Algo menos de cuatro horas duró la angustia por el secuestro de una clase de niños de primaria en una escuela parroquial del barrio de Santa Eulalia, en L´Hospitalet de Llobregat (Barcelona). El final fue incruento, gracias a la eficacia y la responsabilidad de las fuerzas policiales que se encargaron de la crisis. Lo hicieron con la serenidad y los medios proporcionados a la amenaza real que supone un adolescente armado con una navaja, presumiblemente más descentrado que agresivo.
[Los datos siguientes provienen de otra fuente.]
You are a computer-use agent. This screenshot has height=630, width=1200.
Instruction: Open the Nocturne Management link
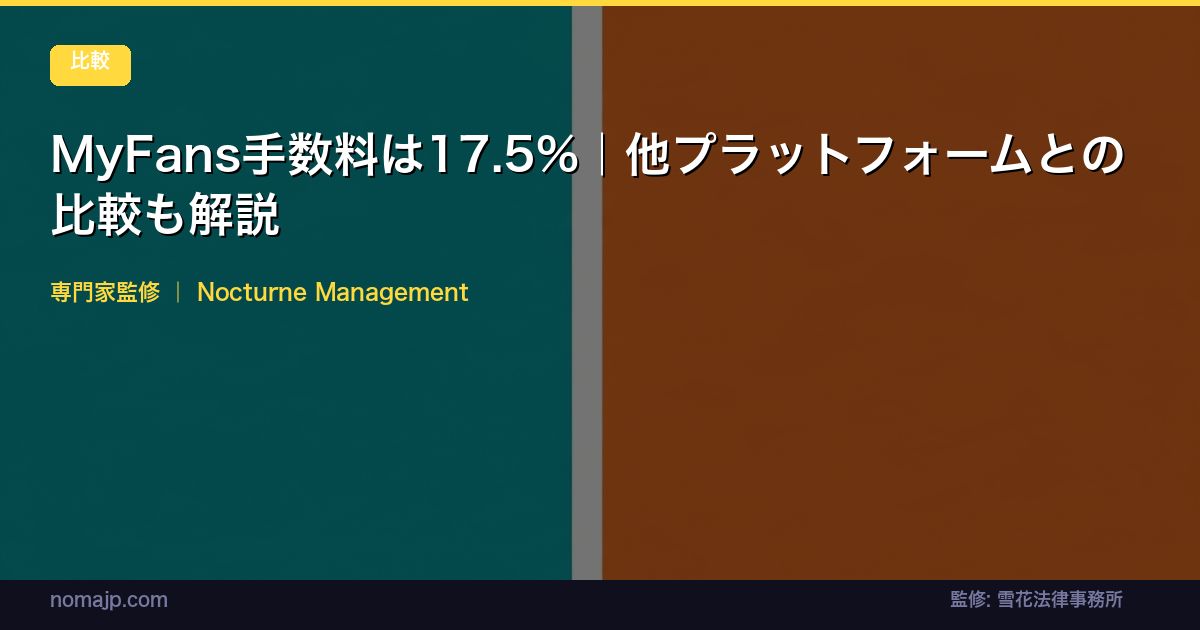point(332,293)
Es muy probable que el secuestrador actuase movido por un mecanismo de emulación de acciones mucho más sangrientas sucedidas en centros educativos de Estados Unidos, el Reino Unido, Francia o Alemania. Es un síntoma inquietante. Pero no se debe perder de vista que nada tiene que ver el acto de delincuencia juvenil de ayer con las masacres escolares que han conmovido otras sociedades occidentales. Las escuelas deben ser serias en el control de los accesos, y en la organización de las entradas y salidas. Pero el tino que se demostró ayer no tendría continuidad si se reacciona pidiendo una policialización de la seguridad en los centros. Las escuelas deben ser seguras, pero es inviable, inconveniente y exagerado querer convertirlas en búnkeres.